### Questions to answer
1. In the article on FTSE 100 firms and China, what range of annual revenue does China contribute to the companies interviewed?
2. Write out the stretch of the article on FTSE 100 firms and China from "The report is" through "chief executive, Barclays)", word for word.
*** Selected excerpt ***
FTSE 100 firms miss out on growth opportunities in China due to lack of cultural understanding, according to Blackwood Group report
The under-representation at board and senior management levels of individuals with real expertise in the "strategically critical" China market represents a serious commercial risk, according to a report published yesterday by executive search firm Blackwood Group.
The report shows China continues to grow in importance for all parts of the world economy.
Respondents to Blackwood's research were unanimous about the increasing relevance of China to their companies. This opinion was distributed across sectors.
The proportion of annual revenue that China contributes to the companies interviewed ranges from 2% to 27%, but all interviewees believe their Chinese revenues will grow significantly over the next five to 10 years.
Financial services companies stressed theirs was a longer-term play in the country, as capital markets will take a while to open up.
The report is based on a series of interviews conducted by Blackwood in December 2010 and between March and May 2011 with senior business figures with China experience, including 16 chairmen, chief executives and other main board directors of FTSE 100 companies (including Allan Cook, chairman, WS Atkins, Gareth Davis, chairman, Wolseley, Sir Christopher Gent, chairman, GlaxoSmithKline, Charles Gregson, Chairman, ICAP, Simon Nash, senior VP, HR, Reckitt Benckiser and John Varley, former group chief executive, Barclays)
*** Collected material ***
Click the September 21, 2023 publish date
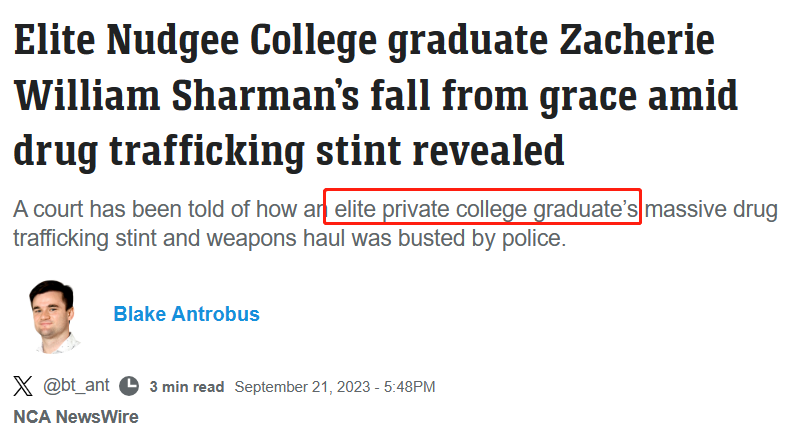 coord(302,387)
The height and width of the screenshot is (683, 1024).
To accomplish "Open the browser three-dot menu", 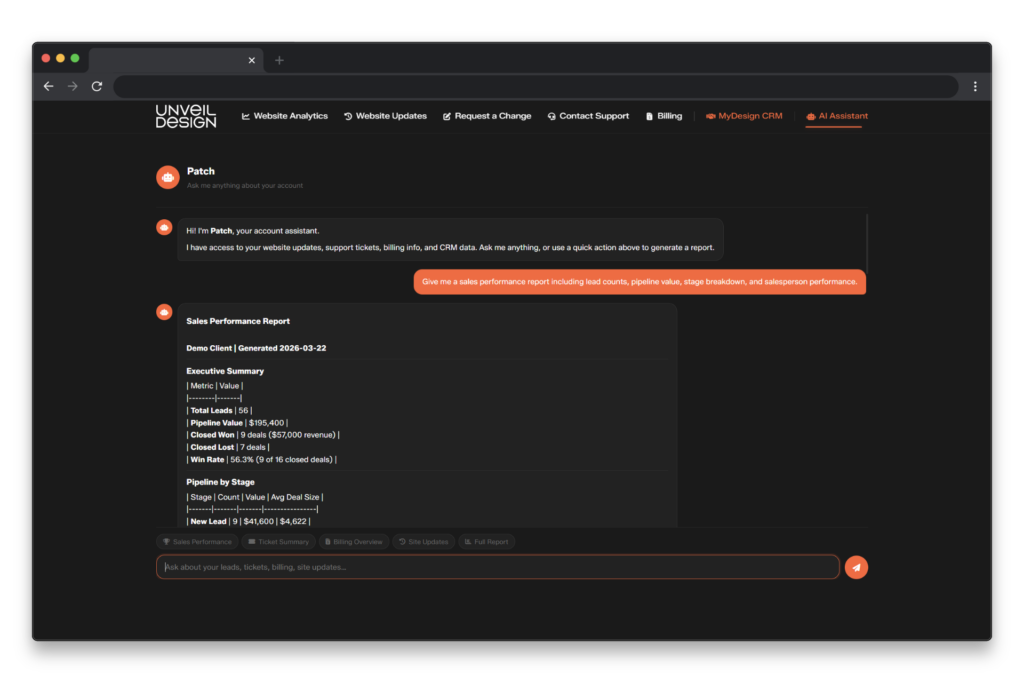I will tap(975, 87).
***
### Solution list
1. From 2% to 27%.

2.
The report is based on a series of interviews conducted by Blackwood in December 2010 and between March and May 2011 with senior business figures with China experience, including 16 chairmen, chief executives and other main board directors of FTSE 100 companies (including Allan Cook, chairman, WS Atkins, Gareth Davis, chairman, Wolseley, Sir Christopher Gent, chairman, GlaxoSmithKline, Charles Gregson, Chairman, ICAP, Simon Nash, senior VP, HR, Reckitt Benckiser and John Varley, former group chief executive, Barclays)